Entain, TAB New Zealand to Partner in Sports Betting

If the New Zealand Minister for Racing agrees, TAB New Zealand will partner with Entain to acquire management rights to the New Zealand sports betting monopoly. Entain will pay as much as $160 million for the strategic relationship, whose term is 25 years.

Entain, TAB New Zealand to Partner in Sports Betting

TAB New Zealand has chosen the sports betting company Entain to partner to acquire management rights to the New Zealand sports betting monopoly. The term of the strategic relationship is 25 years.

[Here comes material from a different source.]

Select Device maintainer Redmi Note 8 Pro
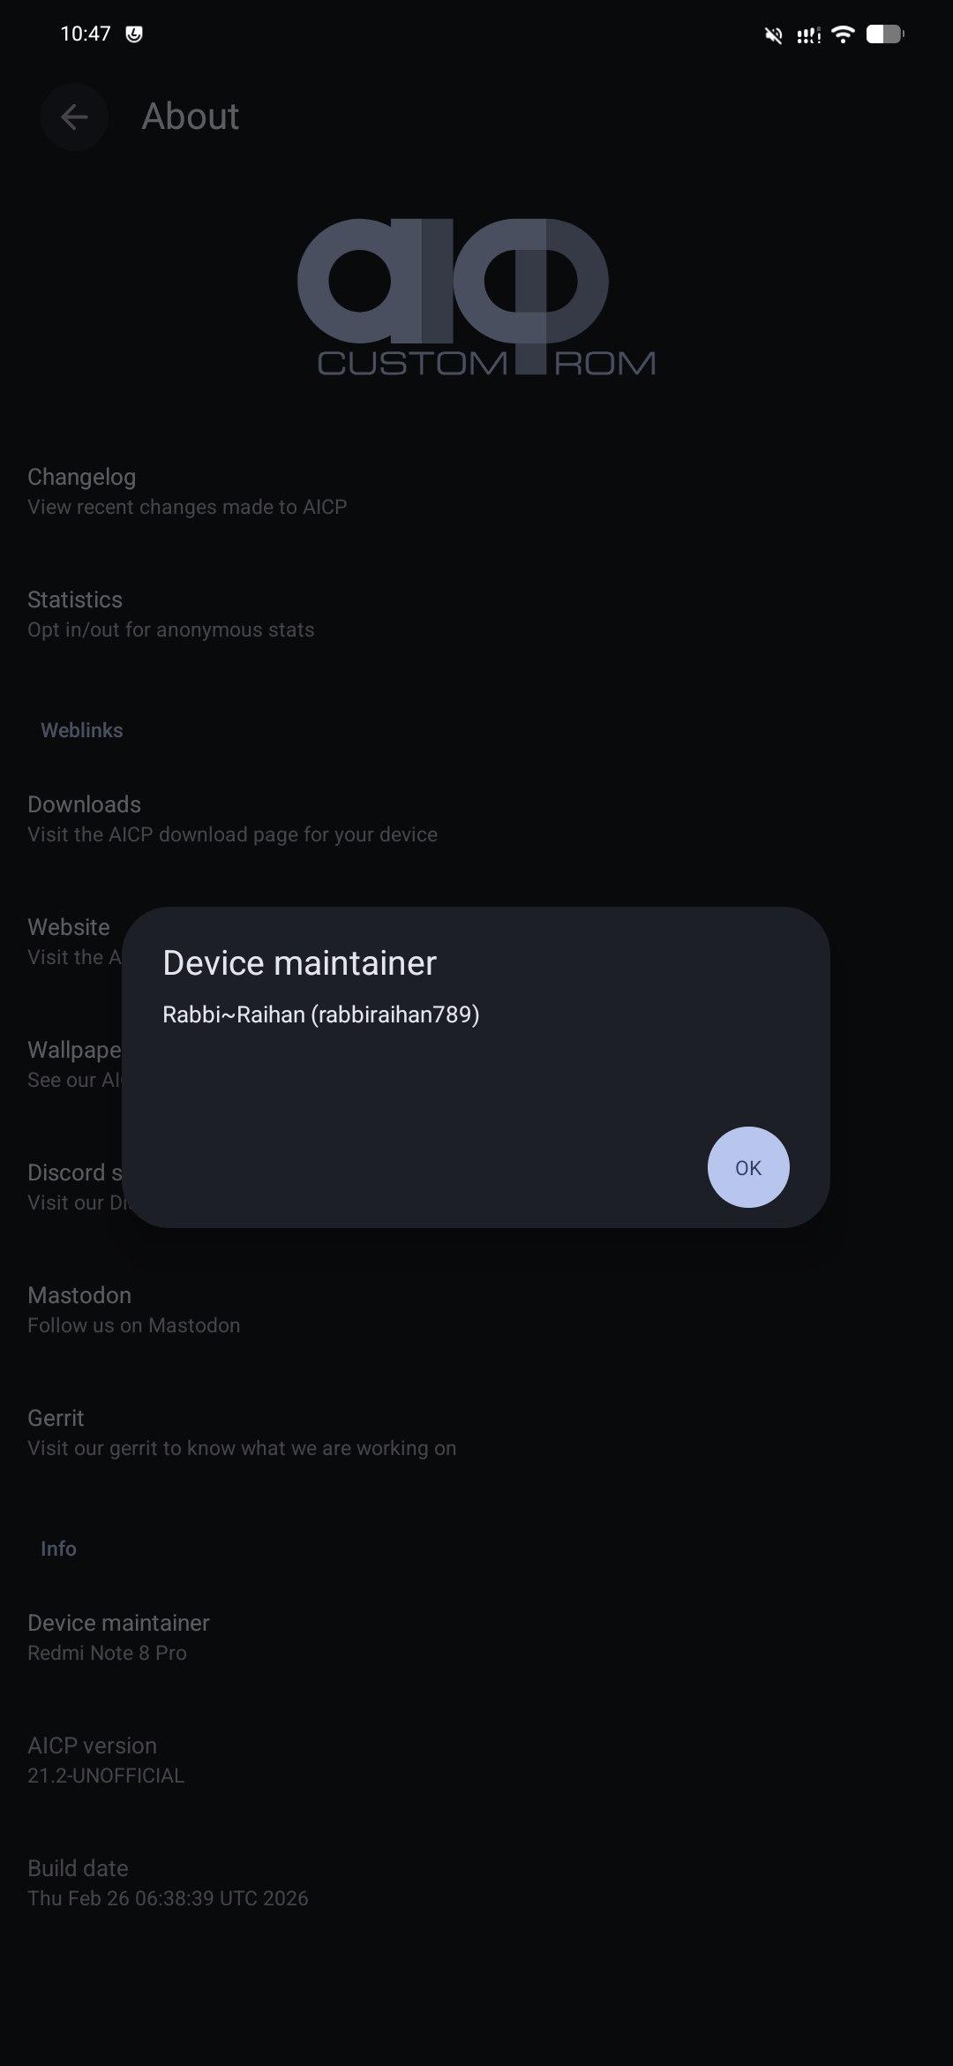Screen dimensions: 953x2066 tap(477, 1638)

Yogonet reported that TAB New Zealand previously won the sports betting monopoly, beating Tabcorp. The arrangement between TAB NZ and Entain, including the timeline for completion, and payment by Entain of as much as $160 million, still requires approval by the New Zealand Minister for Racing.

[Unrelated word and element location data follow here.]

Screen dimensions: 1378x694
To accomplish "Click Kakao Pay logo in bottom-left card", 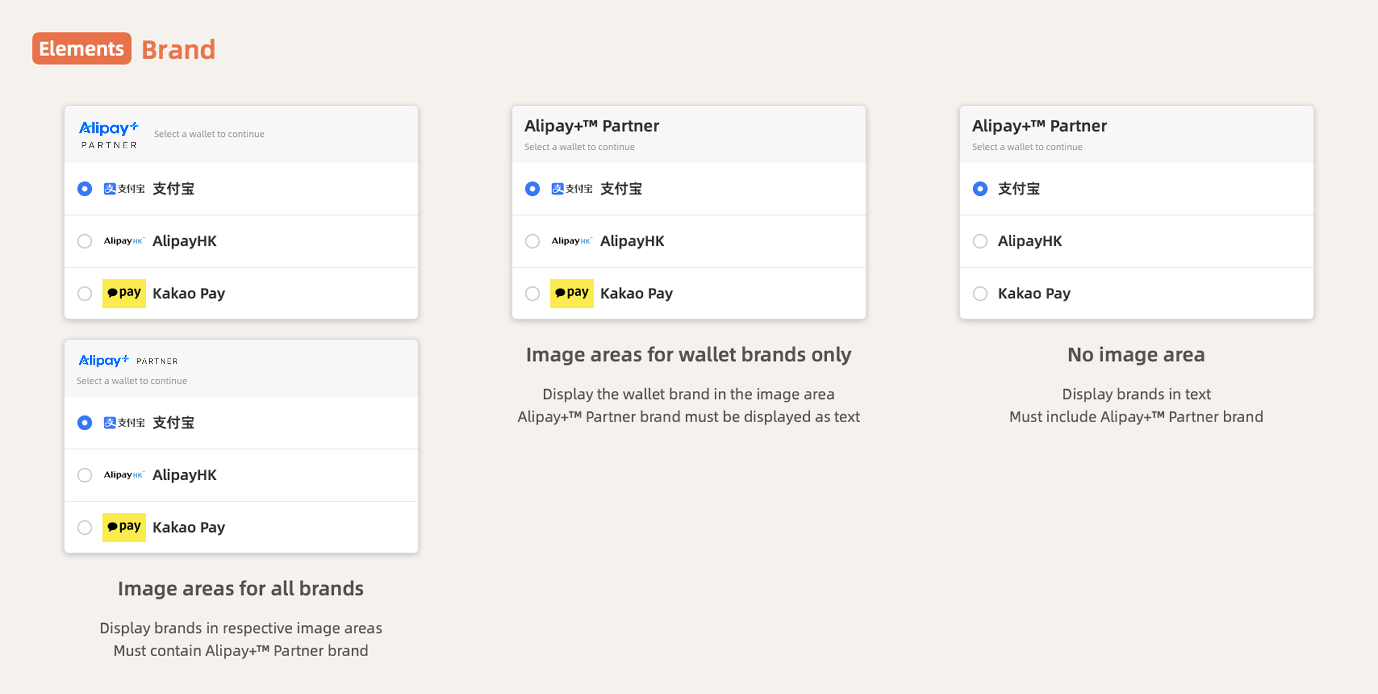I will (124, 527).
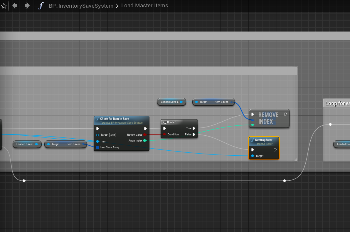Select Load Master Items breadcrumb

coord(144,6)
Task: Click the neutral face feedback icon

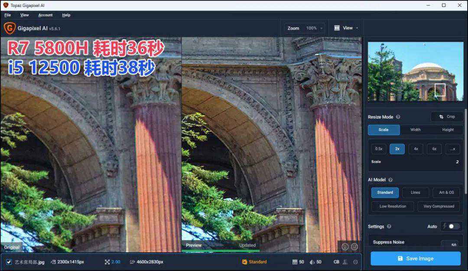Action: (354, 247)
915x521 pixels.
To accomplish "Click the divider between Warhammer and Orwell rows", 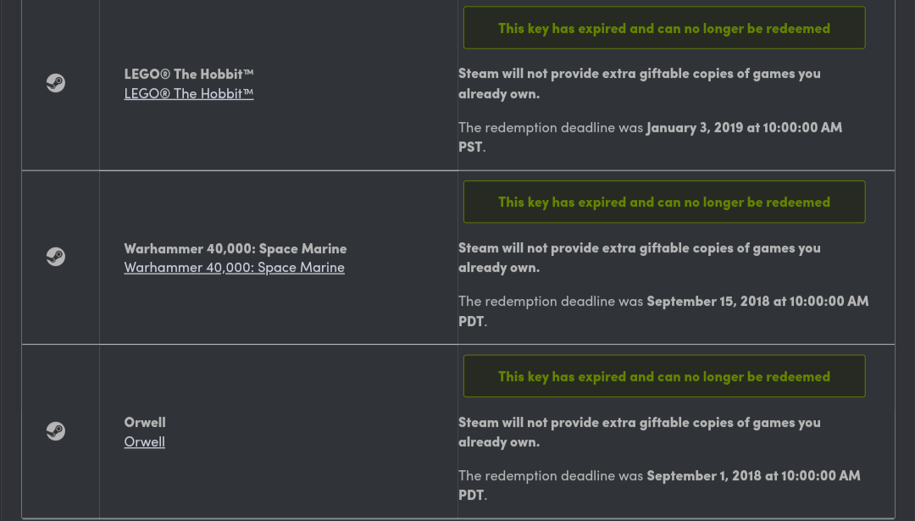I will (458, 344).
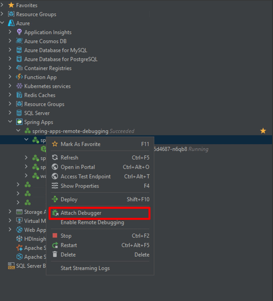Select Show Properties menu entry
Viewport: 273px width, 301px height.
[x=80, y=186]
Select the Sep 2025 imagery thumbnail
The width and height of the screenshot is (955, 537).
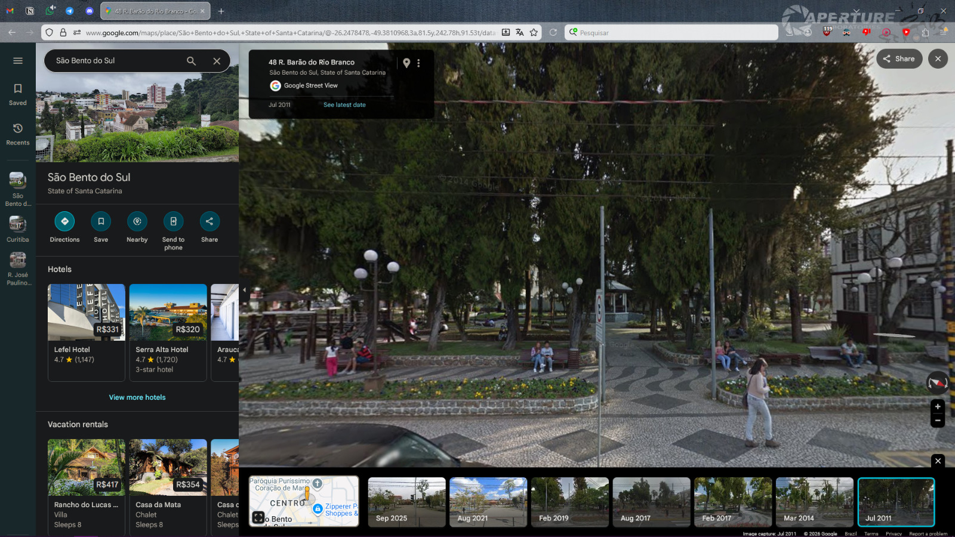406,502
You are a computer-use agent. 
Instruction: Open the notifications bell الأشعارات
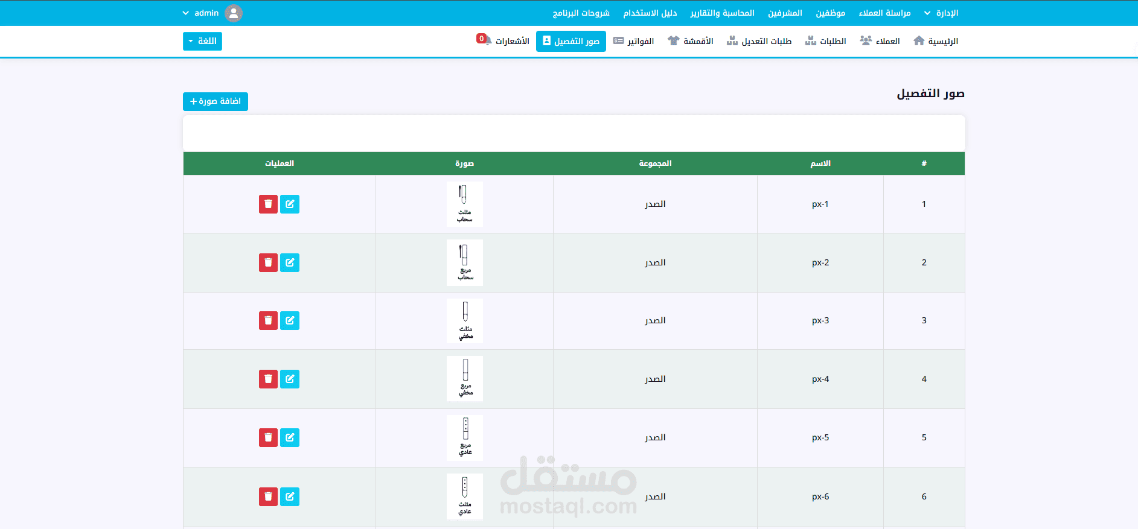(x=503, y=41)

The Australian Financial Review quoted TAB NZ CEO Mike Tod that the selection of Entain was “a significant milestone towards the transformation of TAB NZ and those who rely upon its growth and long-term success.” He added, “This proposed strategic arrangement with Entain provides a certain, material and immediate uplift in the funding TAB NZ can provide New Zealand racing and sports ensuring that these industries not only survive, but thrive.”

Entain CEO Dean Shannon added, “We are excited to be selected by TAB NZ as its preferred partner. This is a unique opportunity to shape the future wagering experience for customers and to support New Zealand’s racing and sporting industries.” He continued, “We have a compelling vision for the future of TAB NZ, which includes a renewed focus on innovation and technology, and a long-term commitment to all racing, sport and industry stakeholders.”

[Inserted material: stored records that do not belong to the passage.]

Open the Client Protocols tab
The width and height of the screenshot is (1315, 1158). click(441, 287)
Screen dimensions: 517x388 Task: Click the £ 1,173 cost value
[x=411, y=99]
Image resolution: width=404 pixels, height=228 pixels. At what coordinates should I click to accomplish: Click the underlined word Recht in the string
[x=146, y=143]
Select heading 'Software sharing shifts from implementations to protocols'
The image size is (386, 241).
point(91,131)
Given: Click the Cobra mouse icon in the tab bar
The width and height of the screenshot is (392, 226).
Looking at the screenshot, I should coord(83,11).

The semi-privatization of gambling in New Zealand followed closely upon a review of the industry that was done by former Racing NSW chairman John Messara. He told the Review, “due to its lack of scale, [TAB NZ] will not be capable of providing a best-in-market offer to meet its customer needs, as it will be unable to sustain the level of ongoing capital investment required to remain competitive with other international wagering operators of scale.”